SURCLA (Sydney University Research Community for Latin America) seminar | Neither sovereigntists nor cosmopolitan judges: transcending the divides in comparative studies
SURCLA (Sydney University Research Community for Latin America) seminar
Neither sovereigntists nor cosmopolitan judges: transcending the divides in comparative studies
Rodrigo Camarena González (ITAM, Mexico)
Thursday 22 June 2023, 5-6:30pm AEST (Sydney time)

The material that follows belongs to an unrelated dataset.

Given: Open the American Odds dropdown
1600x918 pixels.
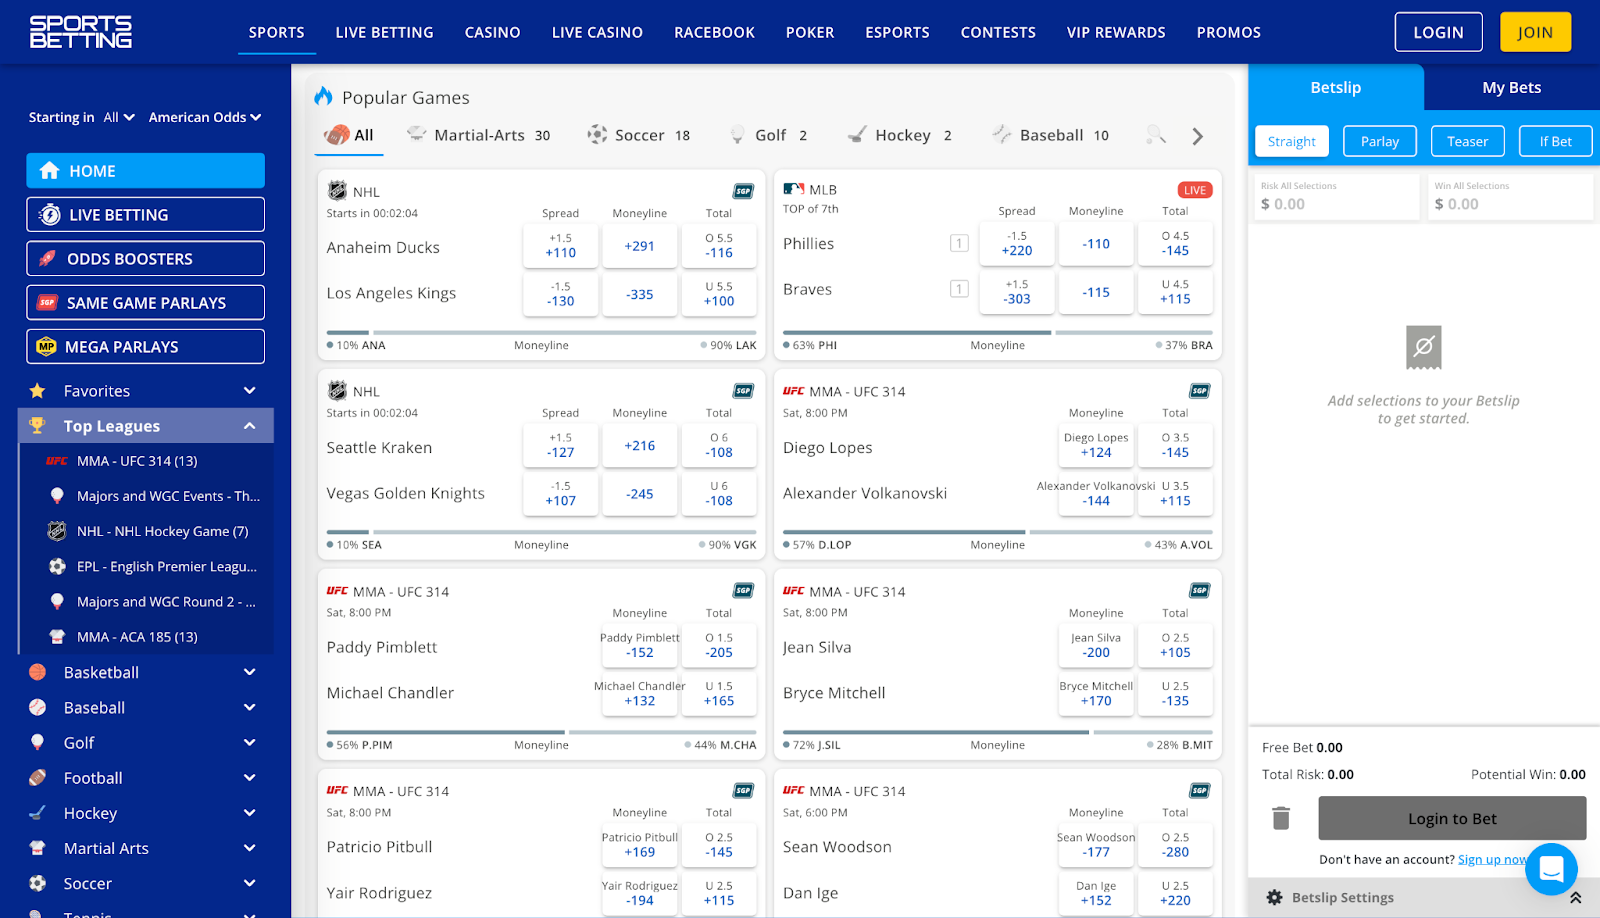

In-person: SLC Common Room 536, Brennan MacCallum Building A18, University of Sydney
Online: Join via Zoom (ID: 81466663672)
Abstract
Should a Mexican judge consider a Nepalese judgment when solving a case despite or because of legal, linguistic and cultural differences? Is this metaphorical dialogue detrimental to sovereignty or a manifestation of today’s interconnectedness? In this talk, I will argue that there is an ongoing interplay of global and local constitutional ideas and practices, a ‘glocalization’ from conception to judicial application. Descriptively, the authorship of an idea – rule, precedent, or even the State- cannot be attributed to a single citizen, nation, or global society but is the hybrid product of dialectics between different spaces. Interpretatively, judges cannot help but to grasp and construe the global idea through a local lens. Normatively, judges, as glocalizers, debate the adequate degree of glocal hybridization of a particular idea, constrained by, but also rebellious to, cultural relations of power. Thus, glocalization provides an analytical framework practical to transcend the conventional debate in comparative law between sovereignists and cosmopolitans.
About the speaker
Rodrigo Camarena González is an associate professor at ITAM (Mexico) where he teaches constitutional law. He has published on precedent, judicial multiculturalism, separation of powers in the Global South, and digital subcitizenhsip in journals such as Ratio Juris, Transnational Legal Theory, World Trade Review, Texas Internationa Law Journal and Democratization. He is also interested in the rights of native peoples, rights of Nature, and the connections between law and music.
Contact
For more information and RSVP for in-person attendance:
Dr Vek Lewis (vek.lewis@sydney.edu.au)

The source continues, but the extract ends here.